Data:
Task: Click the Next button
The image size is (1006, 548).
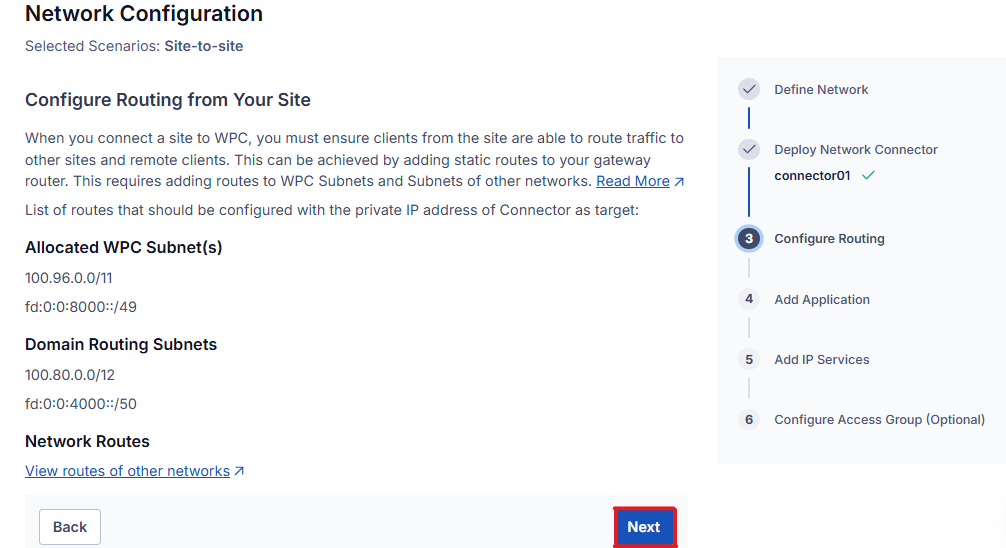Action: [x=644, y=527]
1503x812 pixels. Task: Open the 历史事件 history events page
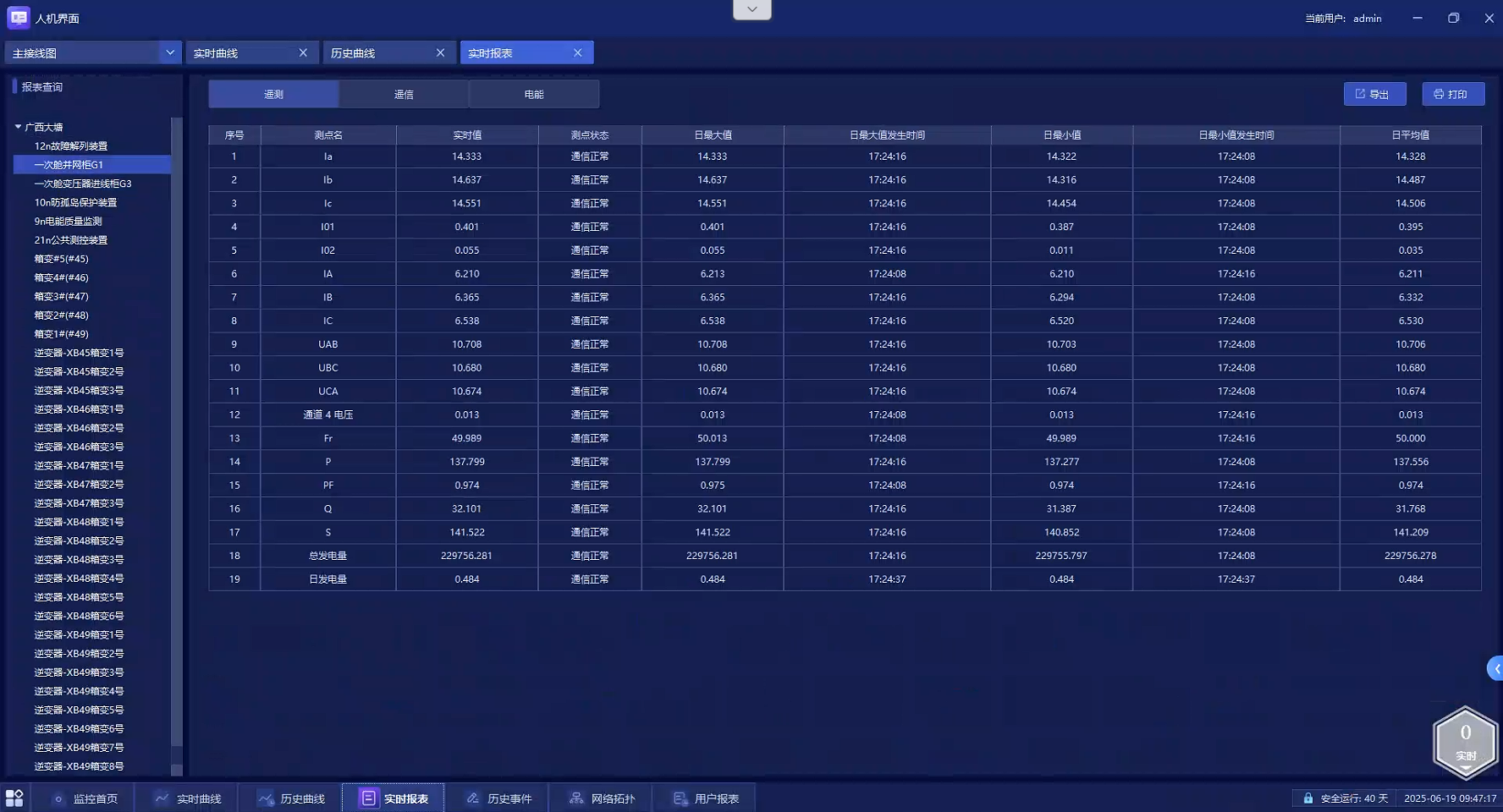(x=499, y=798)
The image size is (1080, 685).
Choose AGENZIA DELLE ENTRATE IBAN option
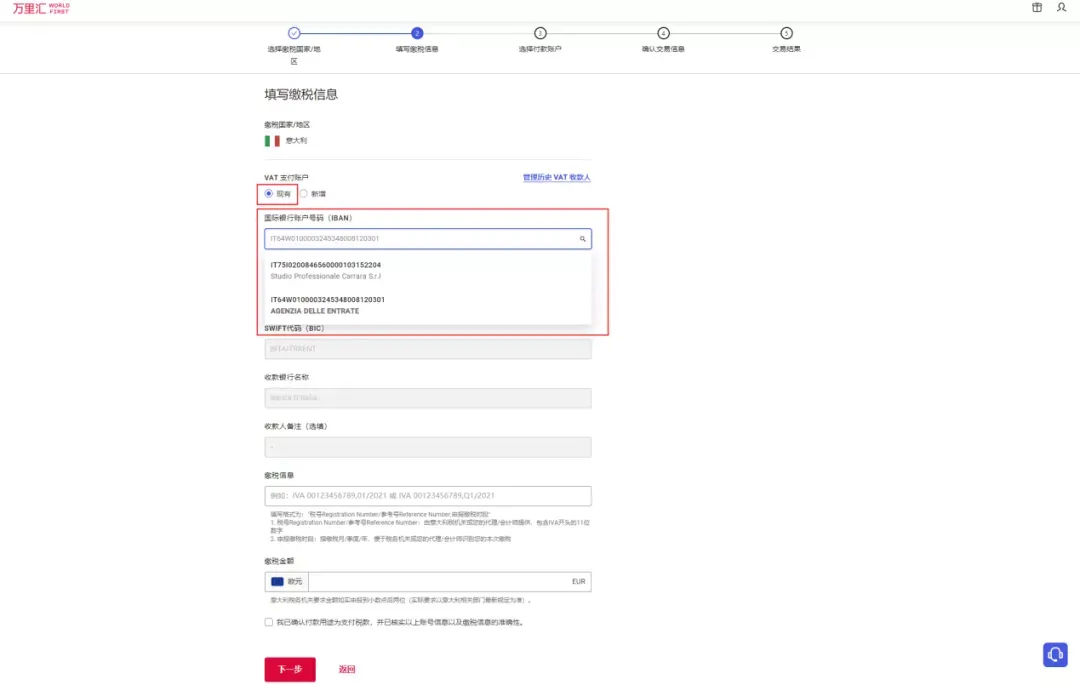point(428,306)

Exercise goal:
Beginning with the line that contains "1503x812 pixels. Task: Open", write out the remaining lines of the listing above through the last, exactly and only those, without pictures.

Task response:
1503x812 pixels. Task: Open the 历史事件 history events page
(x=499, y=798)
The image size is (1080, 685).
Choose AGENZIA DELLE ENTRATE IBAN option
point(428,306)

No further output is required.